Он улыбнулся мне теплой, обаятельной улыбкой и вернул нож. Я удивился и посмотрел на него гораздо более заинтересованно.
Странно было видеть глаза Дика на чужом лице, и даже как-то жутко.
— А почему ты хромаешь? — спросил я с подозрением.
— На фронте ранили, — отозвался он. — Пуля перебила кость, и меня недавно комиссовали.
Мы оба замолчали, подумав об одном и том же.
— Я, иногда, даже завидую Дику, — неожиданно сказал он. — Он погиб, как герой. А где и когда я умру? И, что придется испытать? Одному богу Богу известно. И я так скучаю по нему. Мы же одного возраста, и выросли вместе, два двоюродных брата. Когда я вернулся с войны и узнал, что он утонул, то не знал как это перенес. Тебе, наверно, тоже было очень тяжело.
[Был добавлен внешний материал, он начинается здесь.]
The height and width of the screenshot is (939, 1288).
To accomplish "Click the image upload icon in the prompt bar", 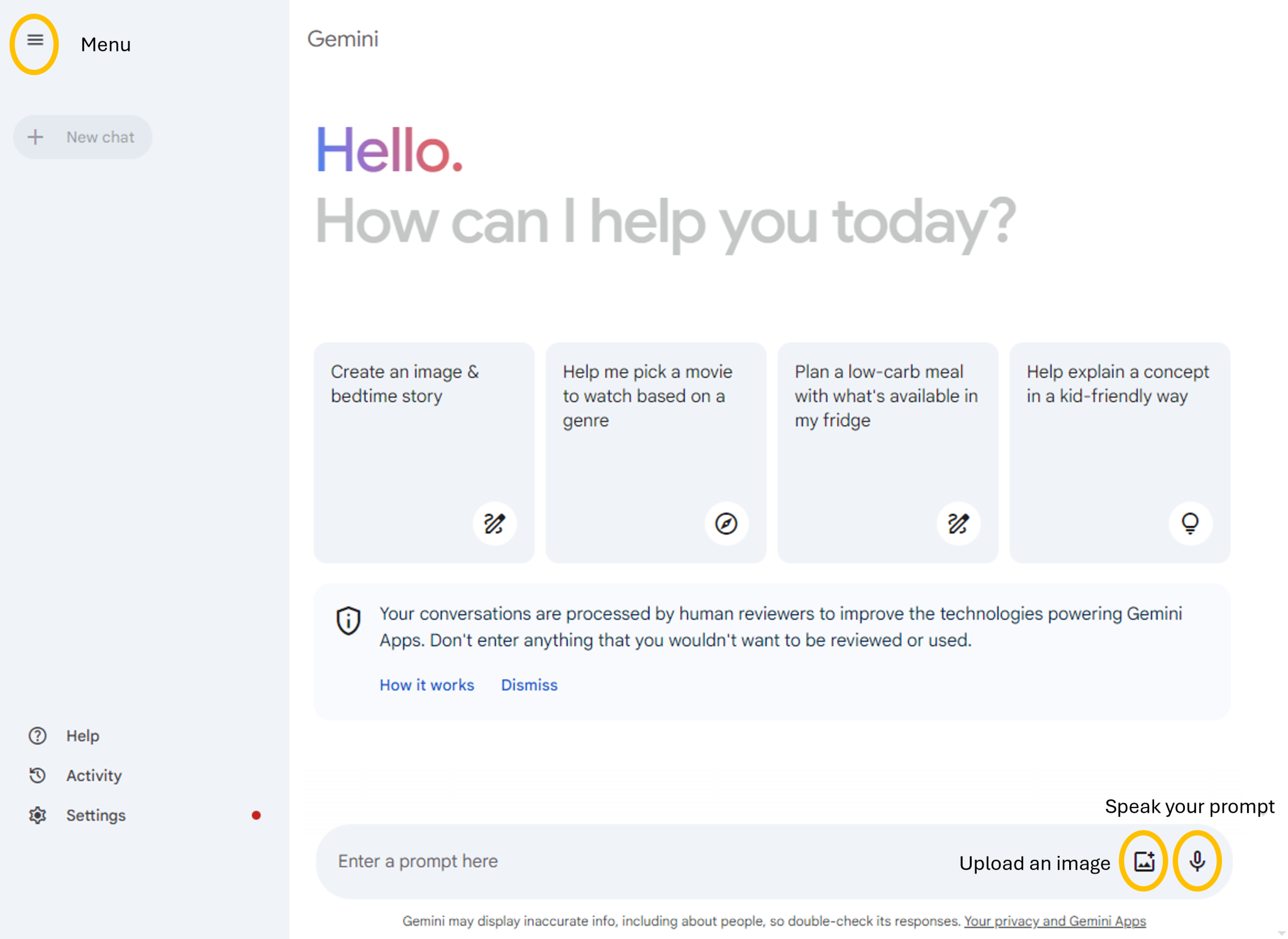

Похоже, вся деревня знала о нашей с Диком связи, раз он так сказал. Пришлось сдержанно промолчать. Вскоре, среди зелени деревьев, я увидел крышу своего дома.
— Послушай, — обратился я к Сержу, — ты не проводишь меня завтра к Дику на могилу? Ведь я даже не знаю, где она находится.
— Обязательно, — кивнул он. — Без проблем. Встречаемся тогда завтра в полдень у кладбища.
Он высадил меня возле усадьбы. Я растерянно смотрел вслед повозке, на которой удалялся Серж, и вспомнил, как тогда от меня уходил Дик, и я сказал ему, что вижу его в последний раз, как кричал ему, звал, стараясь задержать последнее мгновение, что мы были вместе. Вновь накатили дурнота и боль. С огромным трудом я опомнился и пошел к своему родному дому, держа за поводья свою лошадь.
Радостными воплями меня встретили мои подросшие братья, облаяла любимая собака, обняли родители. Нужно было жить дальше, ходить, говорить, думать, отвечать, улыбаться. И, может, снова ждать любви.